Free markets must beware creeping breakdown in legitimacy

by Dr Simon Longstaff
02 August 2018
BUSINESS AND PROFESSIONAL ETHICS;
THE ETHICS CENTRE

This article was written for, and first published on the Australian Financial Review

This much we know: a blistering series of scandals has led to a profound loss of trust – not just in Australia but across the developed world. Consequently, the issue of trust has become a hot topic – a new staple item on meeting agendas of cabinets, boards, conferences, etc. However, what if the spotlight being shone on the topic of trust is blinding us so that we fail to see a far greater risk lurking in the shadows – the potential loss of legitimacy?

The Ethics Centre has just published a paper that raises this possibility and sounds a warning that should be heeded by those of us who believe in the virtues of the market economy. We do not argue that trust is unimportant. Instead, we make the case that while individuals and institutions can (and do) survive a loss of trust, they rarely (if ever) survive a loss of legitimacy.
 

"We do not aruge that trust is unimportant. Instead, we make the case that while individuals and institutions can (and do) survive a loss of trust, they rarely (if ever) survive a loss of legitimacy."

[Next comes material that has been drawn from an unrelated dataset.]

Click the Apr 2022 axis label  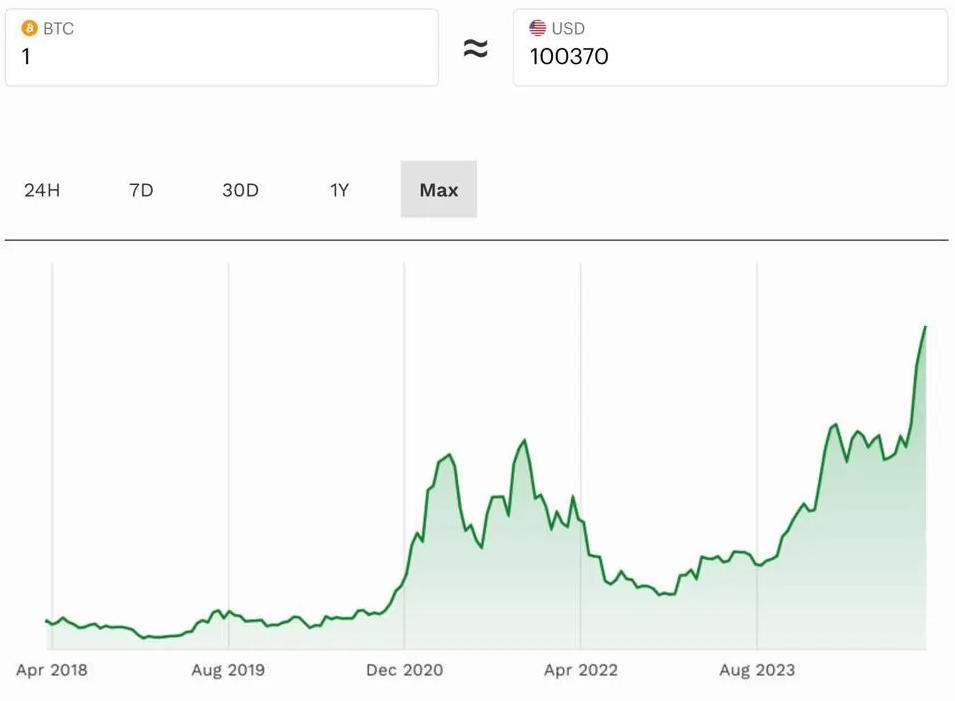581,670
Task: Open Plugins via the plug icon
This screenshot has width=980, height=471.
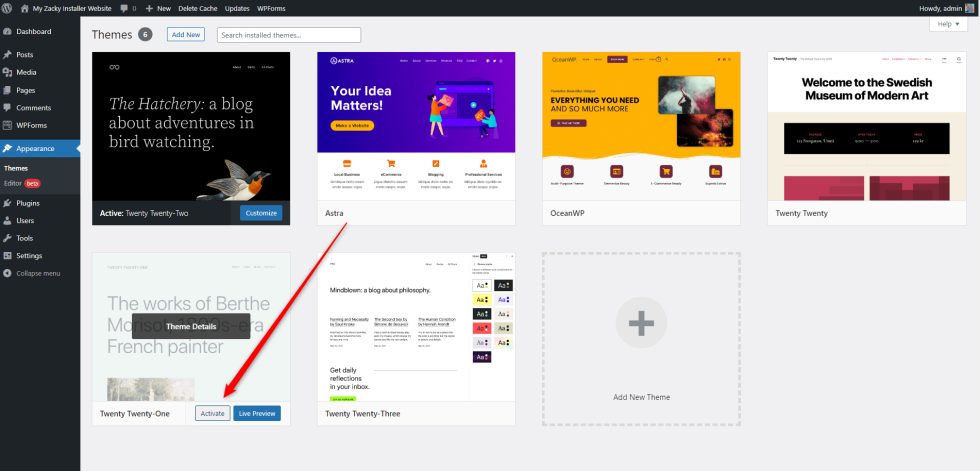Action: [x=8, y=203]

At the core of our argument is a simple truth of economics. A reduction in trust can be compensated for by an increase in the "deadweight" costs of surveillance and enforcement. The classic case is the making of agreements. A high trust context can see agreements made on the basis of a low-cost handshake (or its equivalent). Low trust contexts are burdened with the high costs of detailed contracts, enforcement provisions, litigation, etc.

Bearing this in mind, we distinguish between the concepts of trust and legitimacy according to the following definitions:

Legitimacy is a recognised and well-founded right to claim a certain status, role or function.

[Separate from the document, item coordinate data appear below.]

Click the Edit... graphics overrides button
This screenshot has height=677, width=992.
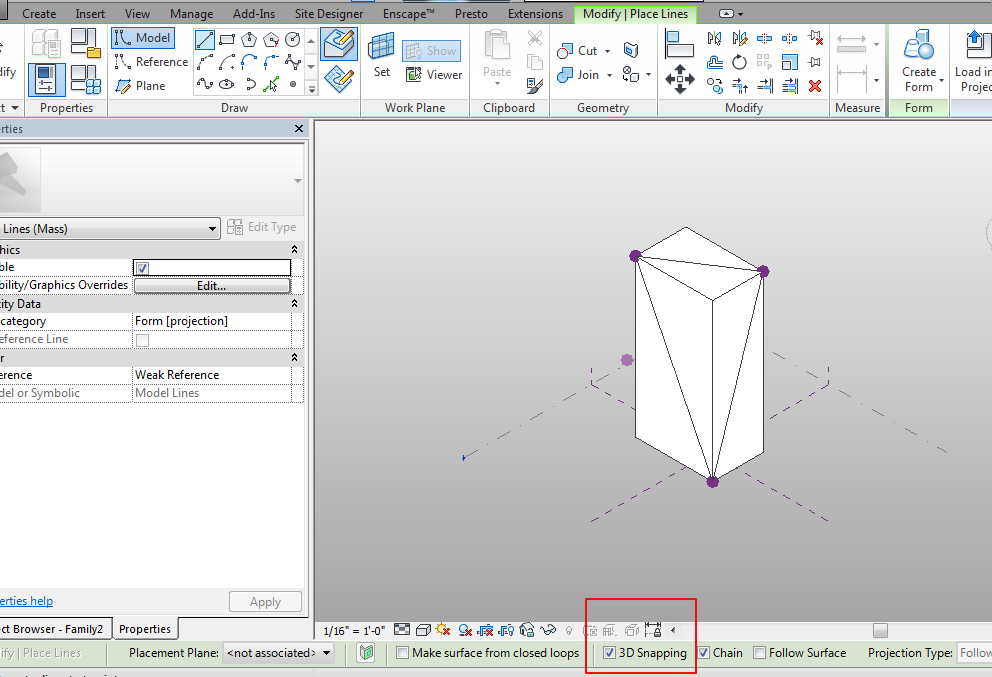[x=211, y=285]
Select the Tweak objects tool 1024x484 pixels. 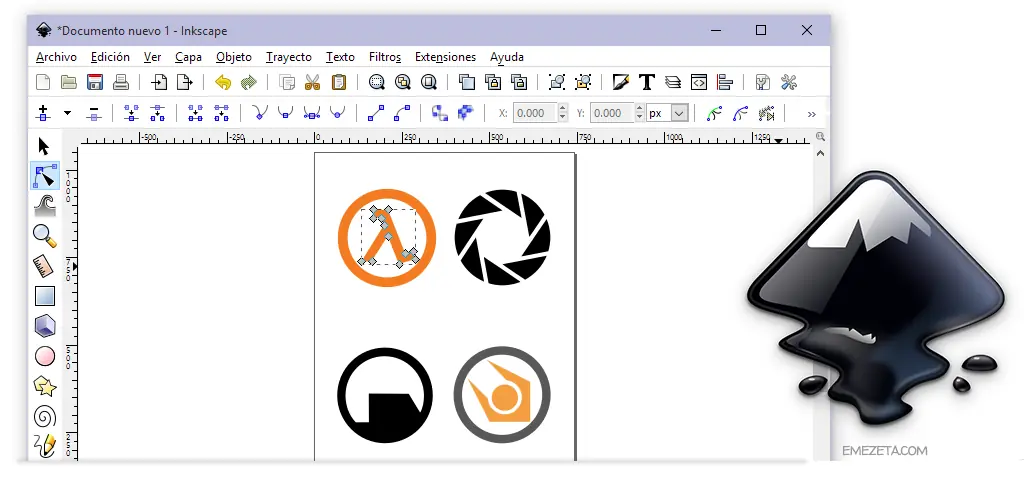(44, 206)
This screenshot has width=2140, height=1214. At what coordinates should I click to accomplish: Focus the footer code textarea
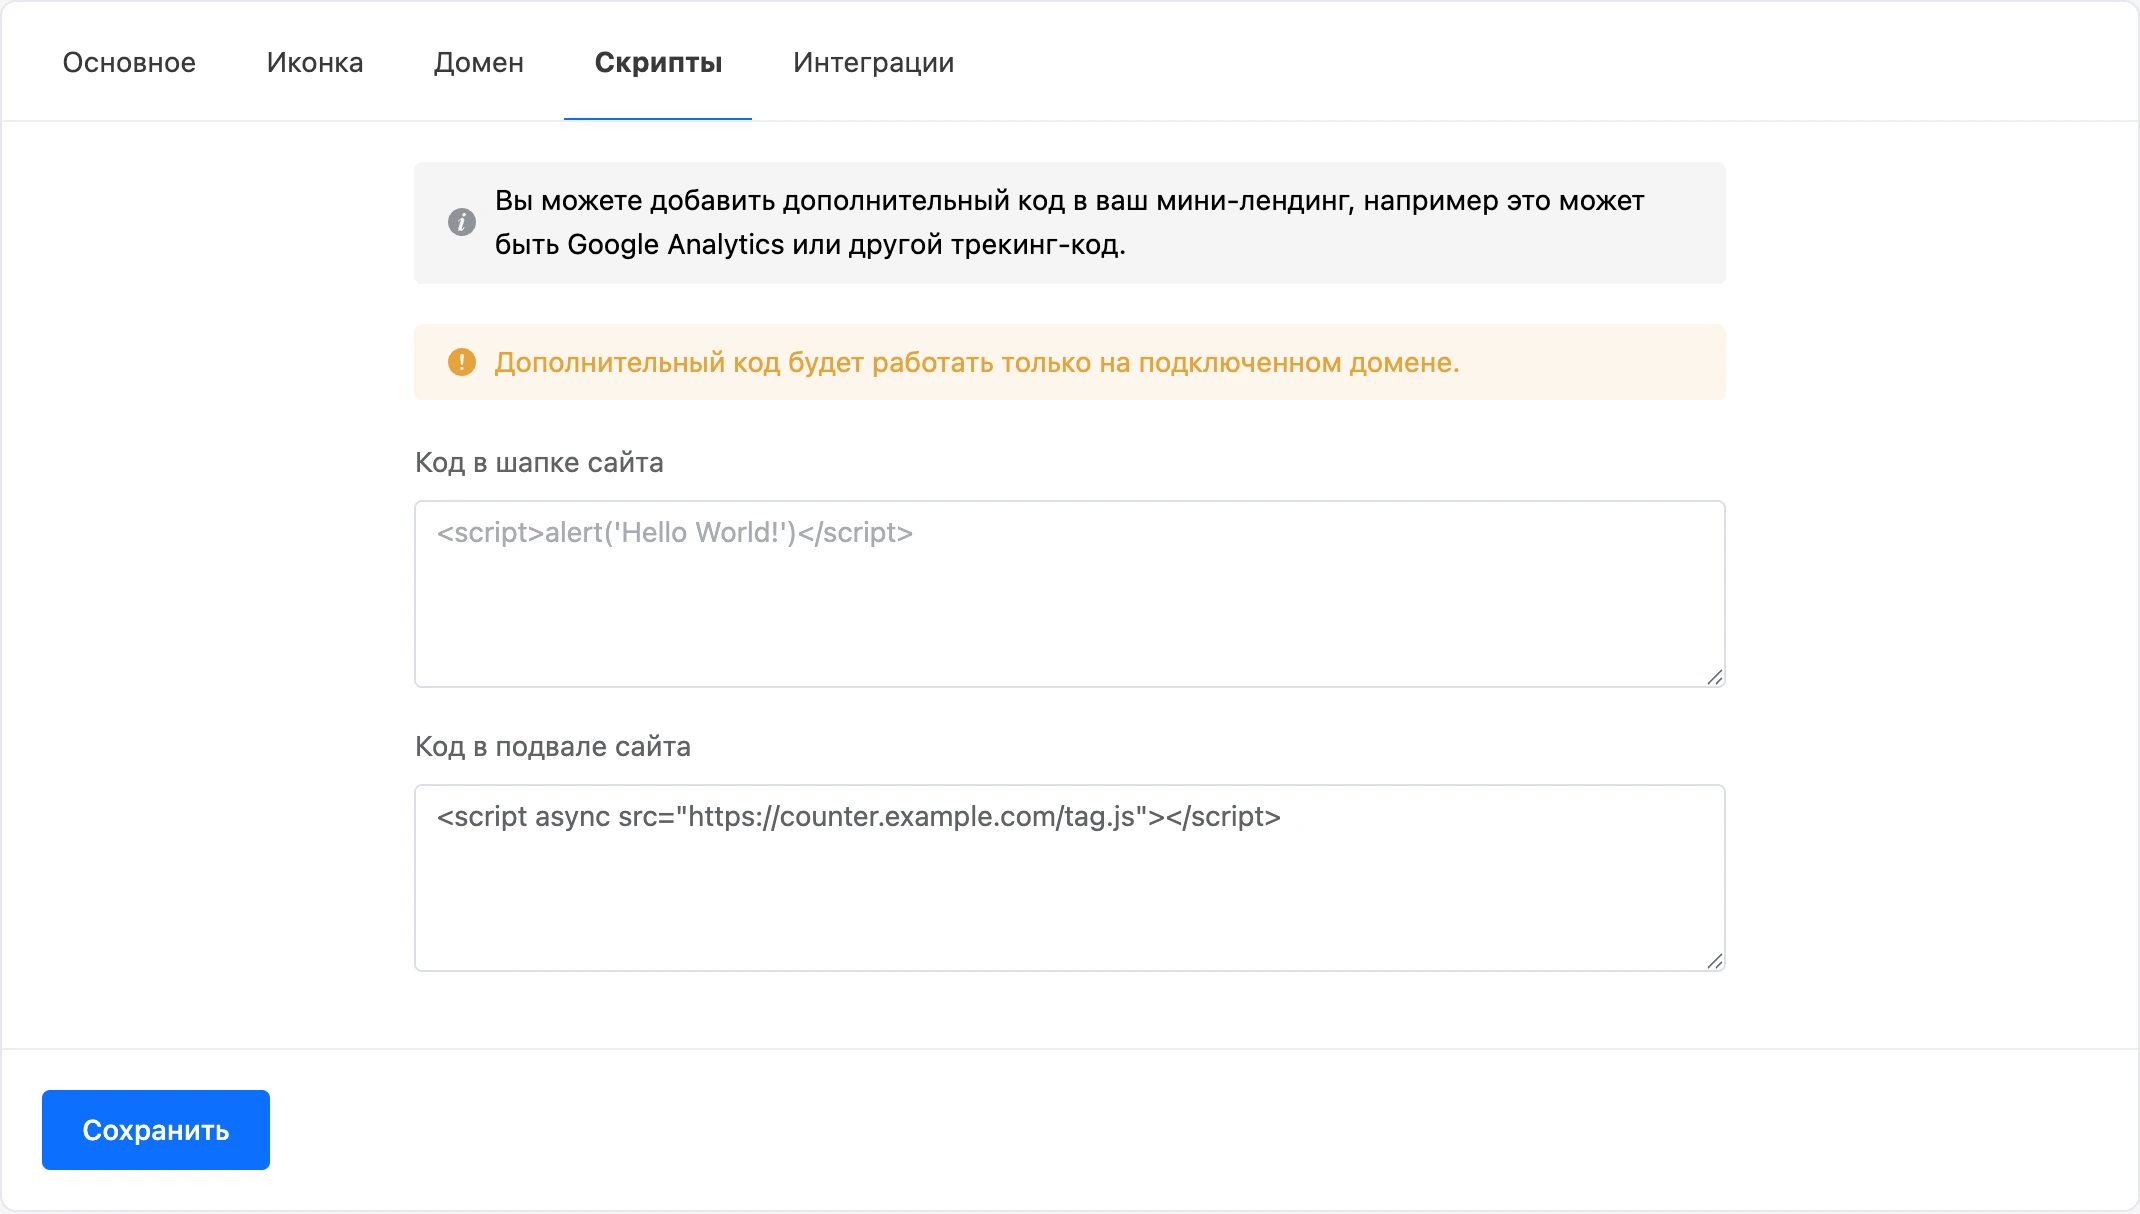tap(1070, 878)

Trust is a belief that a person or institution will perform their role or function in accordance with its obligations or where not bound by duty, in a predictable manner – often in accordance with its interests.

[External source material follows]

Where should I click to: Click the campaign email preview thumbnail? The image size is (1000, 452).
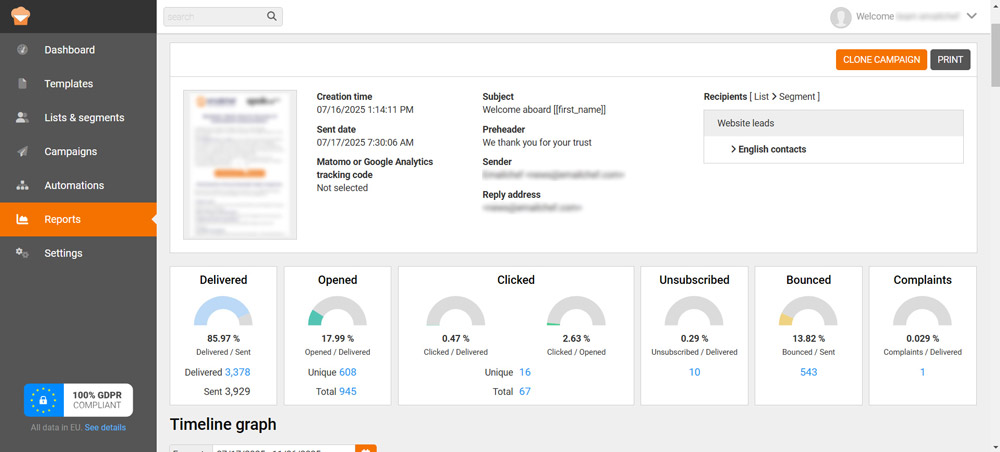(x=241, y=165)
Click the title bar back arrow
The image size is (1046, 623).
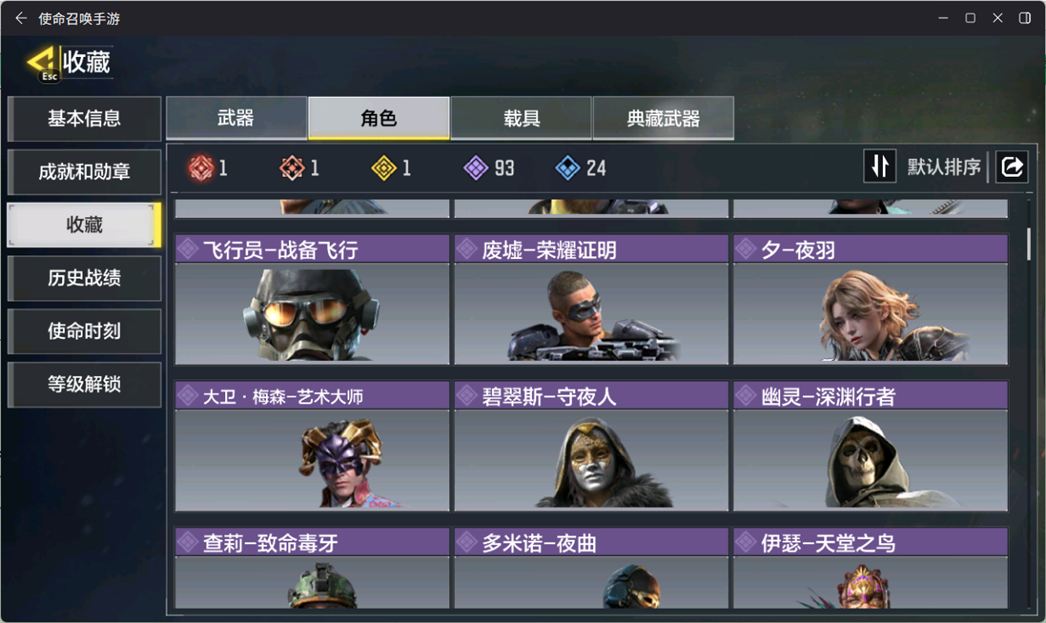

The less formal distinction is as follows: where low trust can be compensated for by a higher degree of checks and balances (deadweight costs), a loss of legitimacy cannot be compensated for at any cost.

Now, if you accept our argument that there is a difference between trust and legitimacy and that a loss of the latter is usually fatal, it soon becomes clear that some of our institutions are at grave risk. We see the early signs in a number of areas. In politics, it is not only political parties and politicians that risk losing legitimacy – it is the system of representative liberal democracy that is being called into question.

 

As the Lowy Institute has reported, a growing number of younger Australians doubt the capacity of democracy to respond to the challenges of modern life. In economics, there is growing scepticism about the legitimacy of an international economic order based on free trade and the operation of free markets. We see both trends converging in movements (sometimes dismissed and derided as mere populism) that are reshaping the political and economic landscapes in Europe, North America, Central America and at home.

The great risk in this is that each and every part of the political and economic ecosystem becomes tarred by the same brush – with the spiral of decline sucking in all … the good, the bad and the indifferent … without distinction.

For its part, The Ethics Centre has a long history of calling attention to the ethical underpinnings of the free market … recalling that Adam Smith championed markets as the means by which to bring prosperity to all (and not just a few). We (again) make the case for free markets in this latest paper – but go one step further by outlining some core principles that we think should be adopted by corporations if they are to help maintain the legitimacy of the system upon which they ultimately depend.

 

At one level, the headline principles are deceptively simple: respect people, do no harm, be responsible and be transparent and honest. However, rather than simply state self-evident pieties, we have tied these principles back to the underlying concept of free markets as tools for increasing the stock of common good and mechanisms that can only function, as intended, if participants do not lie, cheat or use their power oppressively.
 

"Businesses are struggling to develop enabling connections with communities. Their efforts are embedded in conversations about trust, social licence, shared value and so on."


Businesses are struggling to develop enabling connections with communities. Their efforts are embedded in conversations about trust, social licence, shared value and so on. There are major programs to increase transparency – often as an alternative to trust (which makes transparency unnecessary). We argue that the problem with all of these efforts – well-intentioned as they are – is that they fail to address the larger problem of a system whose parts are progressively undermining the legitimacy of the whole.

The good news is that the unravelling is reversible – that some fairly straightforward measures can be applied … but only if we rediscover the purpose of the free market and the economic actors that it sustains – for the good of all.